» **Exercise**
Reproduce all the data verbatim.

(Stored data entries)
===

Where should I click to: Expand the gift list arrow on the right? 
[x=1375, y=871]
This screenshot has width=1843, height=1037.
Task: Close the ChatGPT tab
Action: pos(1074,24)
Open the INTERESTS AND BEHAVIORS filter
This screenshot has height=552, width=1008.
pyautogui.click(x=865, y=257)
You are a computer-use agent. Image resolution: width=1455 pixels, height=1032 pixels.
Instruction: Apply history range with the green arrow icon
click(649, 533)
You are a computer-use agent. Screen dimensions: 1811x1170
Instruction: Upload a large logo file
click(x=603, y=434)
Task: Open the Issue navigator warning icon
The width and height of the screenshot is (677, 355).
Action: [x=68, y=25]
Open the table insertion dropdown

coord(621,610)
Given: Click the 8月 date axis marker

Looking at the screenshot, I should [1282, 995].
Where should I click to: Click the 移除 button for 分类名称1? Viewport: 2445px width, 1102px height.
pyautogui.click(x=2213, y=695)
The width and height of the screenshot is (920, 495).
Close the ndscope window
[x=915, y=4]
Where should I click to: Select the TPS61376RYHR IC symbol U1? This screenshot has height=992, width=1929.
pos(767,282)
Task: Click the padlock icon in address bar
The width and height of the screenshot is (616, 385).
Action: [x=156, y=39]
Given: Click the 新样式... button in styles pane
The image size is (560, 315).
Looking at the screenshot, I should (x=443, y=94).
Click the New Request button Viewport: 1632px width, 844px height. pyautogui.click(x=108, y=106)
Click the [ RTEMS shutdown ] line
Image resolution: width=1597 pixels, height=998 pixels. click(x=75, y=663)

===

» **Solved problem**
Where should I click to: Expand the gift list arrow on the right? 
[x=1375, y=871]
This screenshot has width=1843, height=1037.
Task: Close the ChatGPT tab
Action: pos(1074,24)
Open the INTERESTS AND BEHAVIORS filter
This screenshot has height=552, width=1008.
pyautogui.click(x=865, y=257)
You are a computer-use agent. Image resolution: width=1455 pixels, height=1032 pixels.
Instruction: Apply history range with the green arrow icon
click(649, 533)
You are a computer-use agent. Screen dimensions: 1811x1170
Instruction: Upload a large logo file
click(x=603, y=434)
Task: Open the Issue navigator warning icon
The width and height of the screenshot is (677, 355).
Action: [x=68, y=25]
Open the table insertion dropdown

coord(621,610)
Given: Click the 8月 date axis marker

Looking at the screenshot, I should [1282, 995].
Where should I click to: Click the 移除 button for 分类名称1? Viewport: 2445px width, 1102px height.
pyautogui.click(x=2213, y=695)
The width and height of the screenshot is (920, 495).
Close the ndscope window
[x=915, y=4]
Where should I click to: Select the TPS61376RYHR IC symbol U1? This screenshot has height=992, width=1929.
pos(767,282)
Task: Click the padlock icon in address bar
The width and height of the screenshot is (616, 385).
Action: [x=156, y=39]
Given: Click the 新样式... button in styles pane
The image size is (560, 315).
Looking at the screenshot, I should (x=443, y=94).
Click the New Request button Viewport: 1632px width, 844px height. pyautogui.click(x=108, y=106)
Click the [ RTEMS shutdown ] line
Image resolution: width=1597 pixels, height=998 pixels. click(x=75, y=663)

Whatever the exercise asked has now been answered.